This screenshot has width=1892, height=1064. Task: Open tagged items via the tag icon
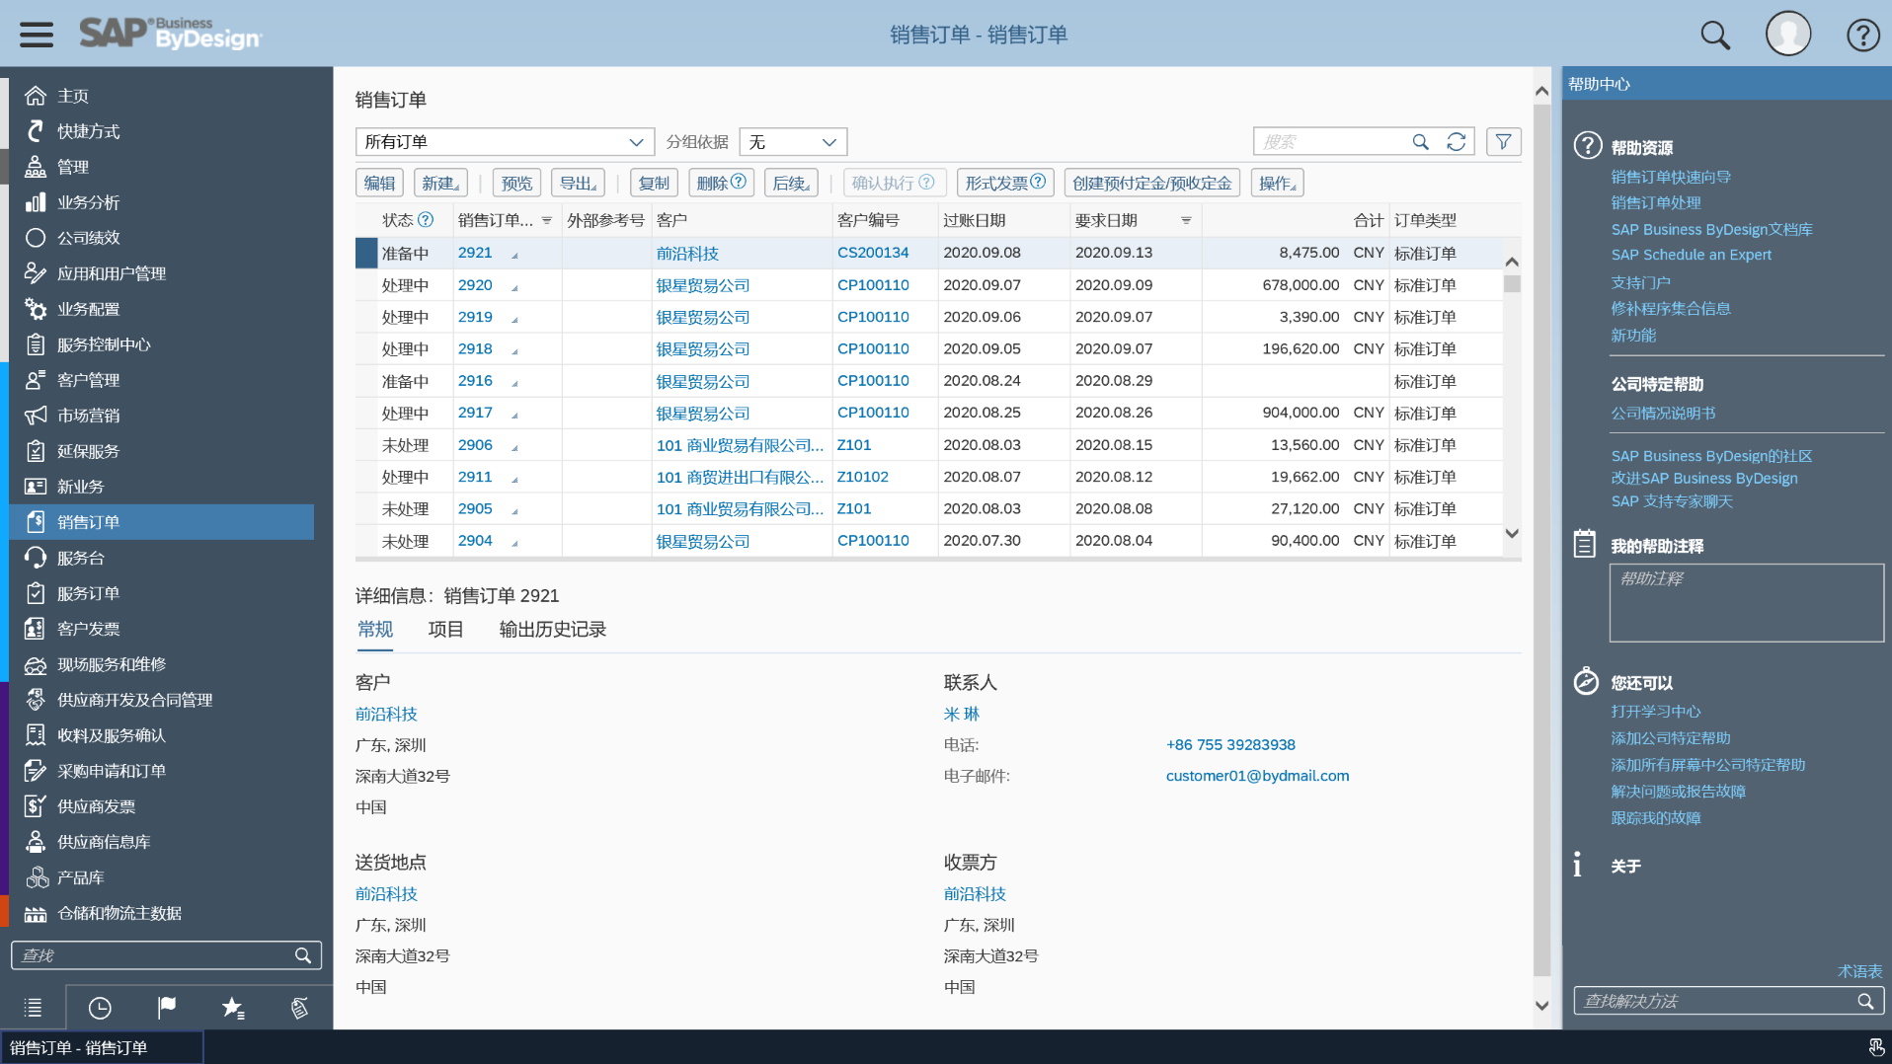coord(299,1007)
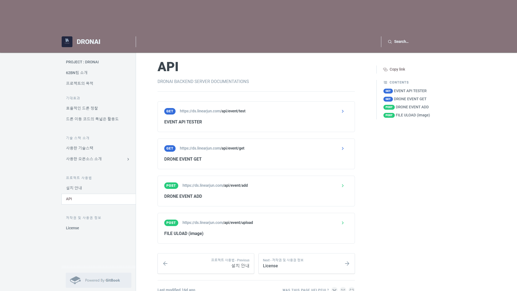The width and height of the screenshot is (517, 291).
Task: Click the POST badge of FILE ULOAD card
Action: 171,223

• Your instructions:
A faithful copy of each entry is required, and no picture may be carried into it.

• Exercise response:
This screenshot has width=1892, height=1064. Task: Open tagged items via the tag icon
coord(299,1007)
The width and height of the screenshot is (517, 291).
Task: Click the POST badge of FILE ULOAD card
Action: 171,223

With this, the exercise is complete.